Hawaii's first printer was a young American named Elisha Loomis, previously employed as a printer's apprentice at Canandaigua, N.Y. He arrived at Hawaii with a group of Boston missionaries in 1820; but use of the printing press that he brought with him had to be delayed owing to the lack of a written Hawaiian language, which the missionaries proceeded to devise. At a special ceremony held at Honolulu on January 7, 1822, a few copies of the earliest Hawaiian imprint were struck off: a broadside captioned "Lesson I." Its text was afterwards incorporated in a printed primer of the Hawaiian language.[79]

Loomis printed 500 copies of the primer in January, and in September 1822 he printed 2,000 copies of a second edition. The latter edition is the fifth recorded Hawaiian imprint,[80] as well as the earliest to be found among the Library of Congress holdings. In 16 pages, without a title page or an imprint statement, it opens with a section headed "THE ALPHABET" and includes lists of syllables, lists of words, and elementary Hawaiian readings of a religious character consistent with their missionary purpose.

The Library's copy is shelved in a special Hawaiiana Collection in the Rare Book Division. Bound with it is another rare primer in only four pages, captioned "KA BE-A-BA," which Loomis printed in 1824.[81] The small volume is in a black, half leather binding, with an old Library of Congress bookplate marked "Smithsonian Deposit." Since the final text page is date-stamped "1 Aug., 1858," the volume was probably received or bound by the Smithsonian Institution in that year. The Smithsonian transferred most of its book collection to the Library of Congress in 1866-67 and has continued to deposit in the Library quantities of material which it receives largely in exchange for its own publications. The Hawaiian rarities in this particular volume were cataloged at the Library in 1918.

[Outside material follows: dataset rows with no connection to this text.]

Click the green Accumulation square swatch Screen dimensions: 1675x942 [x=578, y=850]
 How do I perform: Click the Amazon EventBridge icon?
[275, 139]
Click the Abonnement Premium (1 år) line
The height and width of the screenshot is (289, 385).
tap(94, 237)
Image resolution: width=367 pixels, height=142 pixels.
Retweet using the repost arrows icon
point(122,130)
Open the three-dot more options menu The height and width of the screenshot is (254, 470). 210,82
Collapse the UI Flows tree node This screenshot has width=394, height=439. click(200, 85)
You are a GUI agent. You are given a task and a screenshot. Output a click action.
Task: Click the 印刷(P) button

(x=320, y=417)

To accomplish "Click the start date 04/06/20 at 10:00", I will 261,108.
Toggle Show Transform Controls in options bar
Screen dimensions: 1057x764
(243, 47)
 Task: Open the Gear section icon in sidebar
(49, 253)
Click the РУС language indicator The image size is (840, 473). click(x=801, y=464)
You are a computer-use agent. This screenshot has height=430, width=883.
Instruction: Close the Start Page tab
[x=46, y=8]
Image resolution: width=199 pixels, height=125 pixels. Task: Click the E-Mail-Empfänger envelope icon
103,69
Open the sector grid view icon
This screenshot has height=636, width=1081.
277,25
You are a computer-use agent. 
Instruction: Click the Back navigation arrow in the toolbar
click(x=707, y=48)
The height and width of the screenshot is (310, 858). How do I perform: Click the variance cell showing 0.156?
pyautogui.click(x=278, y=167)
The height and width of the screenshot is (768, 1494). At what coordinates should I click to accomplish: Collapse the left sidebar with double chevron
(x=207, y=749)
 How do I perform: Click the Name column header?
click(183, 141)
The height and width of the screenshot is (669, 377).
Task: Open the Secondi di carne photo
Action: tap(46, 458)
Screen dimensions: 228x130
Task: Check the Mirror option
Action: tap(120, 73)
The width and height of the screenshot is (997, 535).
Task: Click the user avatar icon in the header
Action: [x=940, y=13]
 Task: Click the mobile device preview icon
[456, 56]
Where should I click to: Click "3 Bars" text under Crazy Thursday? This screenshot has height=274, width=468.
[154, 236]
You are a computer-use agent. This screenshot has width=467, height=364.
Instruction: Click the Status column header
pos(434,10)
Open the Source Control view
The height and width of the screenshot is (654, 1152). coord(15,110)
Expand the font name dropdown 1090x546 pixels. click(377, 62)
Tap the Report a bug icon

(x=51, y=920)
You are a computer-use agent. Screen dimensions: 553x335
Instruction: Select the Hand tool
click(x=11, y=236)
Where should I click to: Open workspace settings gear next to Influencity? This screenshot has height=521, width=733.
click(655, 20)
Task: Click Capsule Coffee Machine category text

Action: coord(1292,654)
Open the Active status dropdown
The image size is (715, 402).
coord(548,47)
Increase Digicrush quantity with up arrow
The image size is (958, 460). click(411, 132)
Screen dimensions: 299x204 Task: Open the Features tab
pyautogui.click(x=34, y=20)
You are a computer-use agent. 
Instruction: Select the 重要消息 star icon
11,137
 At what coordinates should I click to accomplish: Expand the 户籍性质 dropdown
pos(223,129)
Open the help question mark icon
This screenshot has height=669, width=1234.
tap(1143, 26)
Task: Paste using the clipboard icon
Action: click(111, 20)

[79] See T. M. Spaulding, "The First Printing in Hawaii," The Papers of the Bibliographical Society of America, vol. 50, 1956, p. 313-327; R. E. Lingenfelter, Presses of the Pacific Islands 1817-1867 (Los Angeles, 1967), p. 33-44.

[80] See H. R. Ballou and G. R. Carter, "The History of the Hawaiian Mission Press, with a Bibliography of the Earlier Publications," Papers of the Hawaiian Historical Society, no. 14, 1908, p. [9]-44.

[81] The penciled note on p. [1], "Second Ed. Spelling Book," would appear to identify it with no. 10 in the Ballou and Carter bibliography.